Of course, a sudden or persistent drop in share prices is a very good reason to have another look at a speculation. It’s wrong to assume that lower prices prove there’s something wrong, but it’s just as dangerous to assume everything is fine. So, you pull your due diligence boots on and give the speculation a thorough new review. Kick the tires hard.

If the company, asset class, bond, option, or whatever it is still looks solid, and it’s cheaper—great! If I liked it before at a higher price, and it still looks good at a lower price, then I like it even better.

Well, honestly, I like it better if I have cash to deploy. If I’m all in, it’s something to grin and bear. Payday remains just as likely as before the price fluctuation. Unless I panic and sell.

The way my mentors taught me to turn such volatility to my advantage is to never go “all in” at once.

I assume everything I buy has a chance of giving me better entry points ahead. I buy anyway, just to make sure I don’t miss the boat. But I hold some cash back, so I can average down if I get the chance.

I start by considering what would be an ideal position in, say, a stock I want to buy. That might be $10,000 for a smaller, less liquid company, or $100,000 for a bigger one with excellent trading volume.

When I’m ready to buy, I buy only part of my ideal position. If the stock takes off the next day, at least I have a stake and will benefit. More likely is that the stock will fluctuate, and I’ll have a chance to buy a second slice of the pie at a lower cost.

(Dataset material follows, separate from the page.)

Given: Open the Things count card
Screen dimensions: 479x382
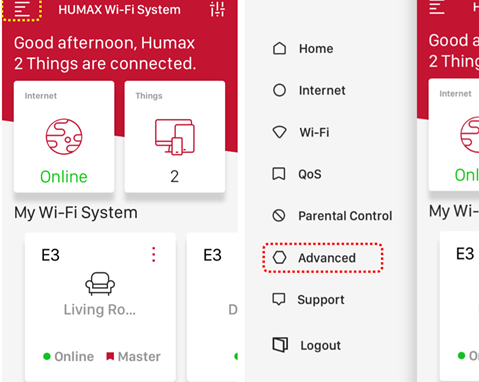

Depending on how volatile I expect the stock to be, I might buy it in two or three slices. The first and second might be equal slices on a less volatile stock, or 40% and 60% slices if I expected near-term fluctuations. For a more volatile pick, I’d typically take an initial 20% slice, then another 20%, and hold off on a 60% slice in case of a major corrections without any bad news regarding the specific speculation.

Here’s an example.

  1. Let’s say my ideal position in Company X is $20,000. It sells for $1 per share when I decide to buy. It’s a more volatile stock, so I decide on a 20% initial stake. I buy 4,000 shares for $4,000.
  2. Nothing happens to the company, but the stock rises for a while, then drops to $0.90. I buy a second stake of $4,000, which adds another 4,444 shares to my position. The stock takes off again, based on solid, value-adding results, and I’m happy. I already have a good 40% of my ideal position, and the stock is doing well.
  3. The next week, there’s a big scare in irrelevant financial news that puts all stocks in this sector on sale. Company X shares drop to $0.75. I’m even happier, because the company is more valuable than when I started, but it’s even cheaper, making it a better value. I buy my third, 60% stake, picking up 16,000 shares for $12,000. More ups and downs follow, but I’ve got 100% of the pie I wanted, so I sit tight.
  4. Now let’s say I made a great pick, and the stock doubles to $2. Great! I bought 24,444 shares for $20,000, averaging 82 cents per share. I didn’t know where the bottom was, but I used market volatility to get an average price below my entry point, boosting my gains over 44%.
  5. Or let’s say it was a bad pick. It drops to $0.60 on actual bad news from the company. But instead of being all in at $1, resulting in a 40% loss, my average cost of $0.82 reduces my loss to about 27%.

Building low-cost positions this way can both boost profits and cut losses. It makes volatility a valued friend instead of a feared enemy.

This makes it easier to hold on to our courage, stand by our convictions, and see our speculations through to their conclusions.